Sony Ericsson W902
- Manufacturer: Sony Ericsson
- Availability by region: Q4 2008
- Related: Sony Ericsson W302 Sony Ericsson W595 Sony Ericsson C902
- Compatible networks: GSM 850, GSM 900, GSM 1800, GSM 1900, EDGE, UMTS 2100, HSDPA
- Form factor: Candybar
- Dimensions: 49.0 × 110.0 × 11.7 mm (1.9 × 4.3 × 0.5 inches)
- Weight: 99.8 g (4 oz)r
- Operating system: Sony Ericsson OS
- Memory: Phone memory 25 MB Memory Stick Micro (M2) support (up to 16 GB)
- Removable storage: Memory Stick M2
- Battery: Li-Po 900 mAh
- Rear camera: 5 mega pixel and QVGA@30fps Video Recording
- Display: 2.2 inches (240x320 pixels) 262.144 color TFT
- Data inputs: Keypad

= Sony Ericsson W902 =

Mobile phone model

The Sony Ericsson W902 is a mobile phone and part of the Walkman series of phones. It was announced in July 2008 (alongside the W302 and W595) and released in October 2008. The W902 is a higher end Walkman phone, featuring not only the latest state of the art Walkman 3.0 player, but also a 5.0 mega pixel camera with autofocus and flash, similar to that of many Cyber-Shot range phones, leading to some nicknaming this model 'Cyber-Walkman-Shot'.
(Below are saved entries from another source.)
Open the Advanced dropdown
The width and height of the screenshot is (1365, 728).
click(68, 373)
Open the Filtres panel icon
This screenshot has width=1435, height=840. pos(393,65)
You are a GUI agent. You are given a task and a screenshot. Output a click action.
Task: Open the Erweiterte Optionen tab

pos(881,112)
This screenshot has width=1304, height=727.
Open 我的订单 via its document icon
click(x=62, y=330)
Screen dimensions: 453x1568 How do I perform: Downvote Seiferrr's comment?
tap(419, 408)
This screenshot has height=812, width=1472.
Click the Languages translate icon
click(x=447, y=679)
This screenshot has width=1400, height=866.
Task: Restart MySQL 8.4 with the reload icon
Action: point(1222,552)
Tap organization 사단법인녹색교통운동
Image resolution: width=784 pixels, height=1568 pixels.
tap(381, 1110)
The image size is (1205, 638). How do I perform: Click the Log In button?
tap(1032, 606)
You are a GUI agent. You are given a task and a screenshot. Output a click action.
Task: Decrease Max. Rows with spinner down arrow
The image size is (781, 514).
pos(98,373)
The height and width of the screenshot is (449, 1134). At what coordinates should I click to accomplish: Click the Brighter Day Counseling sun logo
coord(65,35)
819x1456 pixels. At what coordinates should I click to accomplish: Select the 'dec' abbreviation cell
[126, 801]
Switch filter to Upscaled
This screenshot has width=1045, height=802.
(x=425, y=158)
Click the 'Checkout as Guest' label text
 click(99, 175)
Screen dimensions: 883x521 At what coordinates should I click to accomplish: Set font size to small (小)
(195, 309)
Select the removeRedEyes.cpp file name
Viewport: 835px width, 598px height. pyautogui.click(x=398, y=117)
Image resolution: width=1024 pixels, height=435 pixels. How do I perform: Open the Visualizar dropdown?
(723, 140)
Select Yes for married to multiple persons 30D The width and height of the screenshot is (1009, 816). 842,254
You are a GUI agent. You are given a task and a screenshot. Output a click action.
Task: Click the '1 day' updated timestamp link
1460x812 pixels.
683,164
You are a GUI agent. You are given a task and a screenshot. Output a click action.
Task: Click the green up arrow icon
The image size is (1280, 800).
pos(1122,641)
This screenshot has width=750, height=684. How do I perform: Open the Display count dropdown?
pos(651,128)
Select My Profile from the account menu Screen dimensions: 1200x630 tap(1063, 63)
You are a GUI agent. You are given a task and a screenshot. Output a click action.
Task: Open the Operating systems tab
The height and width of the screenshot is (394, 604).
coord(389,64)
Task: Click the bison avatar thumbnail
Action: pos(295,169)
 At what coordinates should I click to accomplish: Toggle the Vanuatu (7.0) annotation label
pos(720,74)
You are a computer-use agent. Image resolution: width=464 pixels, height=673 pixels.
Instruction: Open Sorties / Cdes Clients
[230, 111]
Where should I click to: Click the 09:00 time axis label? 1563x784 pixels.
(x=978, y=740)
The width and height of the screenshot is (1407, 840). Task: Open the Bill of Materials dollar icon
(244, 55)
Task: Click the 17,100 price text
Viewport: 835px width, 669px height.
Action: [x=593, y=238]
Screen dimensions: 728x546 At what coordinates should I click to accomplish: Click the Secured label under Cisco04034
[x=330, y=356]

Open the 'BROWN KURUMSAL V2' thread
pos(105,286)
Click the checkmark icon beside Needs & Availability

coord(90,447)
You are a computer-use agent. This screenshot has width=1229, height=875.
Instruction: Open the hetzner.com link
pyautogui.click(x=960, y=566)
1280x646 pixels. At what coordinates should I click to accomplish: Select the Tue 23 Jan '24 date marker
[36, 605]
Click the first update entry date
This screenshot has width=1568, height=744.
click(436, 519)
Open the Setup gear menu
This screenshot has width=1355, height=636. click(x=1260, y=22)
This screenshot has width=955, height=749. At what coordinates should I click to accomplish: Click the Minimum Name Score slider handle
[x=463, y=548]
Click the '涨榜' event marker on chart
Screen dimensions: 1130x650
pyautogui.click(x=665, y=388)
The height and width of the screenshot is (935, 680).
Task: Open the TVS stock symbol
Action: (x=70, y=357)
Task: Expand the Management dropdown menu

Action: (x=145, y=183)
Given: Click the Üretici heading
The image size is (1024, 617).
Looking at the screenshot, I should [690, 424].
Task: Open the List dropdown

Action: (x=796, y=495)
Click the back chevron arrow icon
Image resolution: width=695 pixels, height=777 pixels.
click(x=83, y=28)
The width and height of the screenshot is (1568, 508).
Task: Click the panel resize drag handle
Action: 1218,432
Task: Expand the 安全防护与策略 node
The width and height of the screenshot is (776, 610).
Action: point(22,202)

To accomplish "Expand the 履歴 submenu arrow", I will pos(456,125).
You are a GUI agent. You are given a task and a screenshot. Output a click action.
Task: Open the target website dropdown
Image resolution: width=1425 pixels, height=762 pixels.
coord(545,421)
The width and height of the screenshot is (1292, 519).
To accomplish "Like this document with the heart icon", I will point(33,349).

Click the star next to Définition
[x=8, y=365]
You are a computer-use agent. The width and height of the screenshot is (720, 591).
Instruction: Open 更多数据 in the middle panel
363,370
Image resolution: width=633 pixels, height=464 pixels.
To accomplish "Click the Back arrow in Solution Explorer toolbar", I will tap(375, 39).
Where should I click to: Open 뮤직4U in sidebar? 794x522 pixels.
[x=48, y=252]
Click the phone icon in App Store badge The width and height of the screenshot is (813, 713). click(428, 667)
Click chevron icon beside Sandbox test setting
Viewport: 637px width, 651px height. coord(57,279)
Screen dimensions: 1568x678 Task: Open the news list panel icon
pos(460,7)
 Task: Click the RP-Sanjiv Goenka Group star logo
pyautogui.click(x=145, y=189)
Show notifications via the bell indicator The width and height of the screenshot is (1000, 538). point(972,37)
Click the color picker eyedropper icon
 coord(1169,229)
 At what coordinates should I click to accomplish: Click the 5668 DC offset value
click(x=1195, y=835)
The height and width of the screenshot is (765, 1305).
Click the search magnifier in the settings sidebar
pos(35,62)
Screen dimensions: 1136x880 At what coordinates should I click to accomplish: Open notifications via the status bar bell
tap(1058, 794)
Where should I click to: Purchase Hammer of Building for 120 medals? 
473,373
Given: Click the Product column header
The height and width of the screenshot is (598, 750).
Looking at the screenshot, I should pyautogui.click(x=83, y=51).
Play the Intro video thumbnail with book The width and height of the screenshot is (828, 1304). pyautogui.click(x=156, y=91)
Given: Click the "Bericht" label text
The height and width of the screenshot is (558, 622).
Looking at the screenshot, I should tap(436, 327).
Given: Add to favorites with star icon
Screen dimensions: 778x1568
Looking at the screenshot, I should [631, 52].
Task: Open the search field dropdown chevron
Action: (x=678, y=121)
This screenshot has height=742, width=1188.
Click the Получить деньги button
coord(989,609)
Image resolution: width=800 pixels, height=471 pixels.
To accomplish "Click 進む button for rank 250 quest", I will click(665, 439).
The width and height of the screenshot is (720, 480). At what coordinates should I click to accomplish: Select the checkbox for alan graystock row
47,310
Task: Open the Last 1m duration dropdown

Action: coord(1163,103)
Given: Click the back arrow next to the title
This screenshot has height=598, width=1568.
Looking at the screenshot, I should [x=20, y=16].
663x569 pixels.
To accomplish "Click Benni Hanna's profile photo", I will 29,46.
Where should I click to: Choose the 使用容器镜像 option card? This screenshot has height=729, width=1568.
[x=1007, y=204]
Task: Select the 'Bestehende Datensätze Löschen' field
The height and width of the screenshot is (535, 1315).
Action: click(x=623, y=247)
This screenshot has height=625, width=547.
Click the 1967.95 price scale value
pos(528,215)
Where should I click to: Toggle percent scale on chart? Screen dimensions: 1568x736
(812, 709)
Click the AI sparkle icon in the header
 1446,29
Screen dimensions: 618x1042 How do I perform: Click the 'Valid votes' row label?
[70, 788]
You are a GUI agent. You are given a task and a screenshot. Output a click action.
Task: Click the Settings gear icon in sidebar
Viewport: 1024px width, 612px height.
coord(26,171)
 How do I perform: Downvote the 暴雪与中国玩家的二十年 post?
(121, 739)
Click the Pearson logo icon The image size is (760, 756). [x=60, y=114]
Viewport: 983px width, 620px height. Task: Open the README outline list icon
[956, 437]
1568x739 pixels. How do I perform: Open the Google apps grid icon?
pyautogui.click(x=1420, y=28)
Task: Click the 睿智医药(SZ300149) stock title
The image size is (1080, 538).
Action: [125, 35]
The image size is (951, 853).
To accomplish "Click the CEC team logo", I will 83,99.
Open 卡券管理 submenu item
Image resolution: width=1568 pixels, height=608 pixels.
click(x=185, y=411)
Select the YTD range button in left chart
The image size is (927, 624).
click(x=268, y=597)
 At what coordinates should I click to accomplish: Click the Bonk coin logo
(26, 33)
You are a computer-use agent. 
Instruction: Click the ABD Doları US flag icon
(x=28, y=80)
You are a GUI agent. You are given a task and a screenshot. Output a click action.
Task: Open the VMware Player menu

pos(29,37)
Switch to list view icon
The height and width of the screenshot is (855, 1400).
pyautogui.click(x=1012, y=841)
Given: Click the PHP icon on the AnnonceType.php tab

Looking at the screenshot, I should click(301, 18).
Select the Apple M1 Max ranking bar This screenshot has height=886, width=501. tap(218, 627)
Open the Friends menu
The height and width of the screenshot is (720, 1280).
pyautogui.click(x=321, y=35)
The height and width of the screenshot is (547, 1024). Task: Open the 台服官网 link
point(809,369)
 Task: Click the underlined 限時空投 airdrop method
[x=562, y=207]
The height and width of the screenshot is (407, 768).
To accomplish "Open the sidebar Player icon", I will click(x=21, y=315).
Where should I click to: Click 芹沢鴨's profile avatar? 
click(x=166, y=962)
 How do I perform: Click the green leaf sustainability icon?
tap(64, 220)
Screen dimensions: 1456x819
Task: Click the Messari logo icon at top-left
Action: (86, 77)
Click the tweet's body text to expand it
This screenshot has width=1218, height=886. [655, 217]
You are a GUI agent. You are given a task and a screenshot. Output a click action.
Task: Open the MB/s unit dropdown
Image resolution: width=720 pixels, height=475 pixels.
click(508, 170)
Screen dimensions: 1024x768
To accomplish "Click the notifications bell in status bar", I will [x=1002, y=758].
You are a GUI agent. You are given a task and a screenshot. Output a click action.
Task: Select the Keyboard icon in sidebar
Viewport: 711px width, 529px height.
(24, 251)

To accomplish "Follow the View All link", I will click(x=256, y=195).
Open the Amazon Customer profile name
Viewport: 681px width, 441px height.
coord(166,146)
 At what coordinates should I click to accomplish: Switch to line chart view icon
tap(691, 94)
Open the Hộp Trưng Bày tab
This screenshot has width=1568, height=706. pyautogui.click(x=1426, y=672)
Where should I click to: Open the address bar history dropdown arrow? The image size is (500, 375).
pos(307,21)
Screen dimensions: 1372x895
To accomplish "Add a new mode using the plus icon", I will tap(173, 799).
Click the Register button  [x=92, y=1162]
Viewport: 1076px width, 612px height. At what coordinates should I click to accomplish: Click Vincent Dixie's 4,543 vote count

The W902 also features a series of buttons down the side so that control of music is easily accessible. Auto-rotate means that the media player will switch to landscape mode if the phone is held on its side. This also applies to the web browser. The W902 also features shake control, meaning the music can be changed with 'the flick of a wrist', as can the volume of the music.

As of early 2009, the W902 has not been well publicised, and as such, there are fewer of them around, meaning they have maintained their value exceptionally well.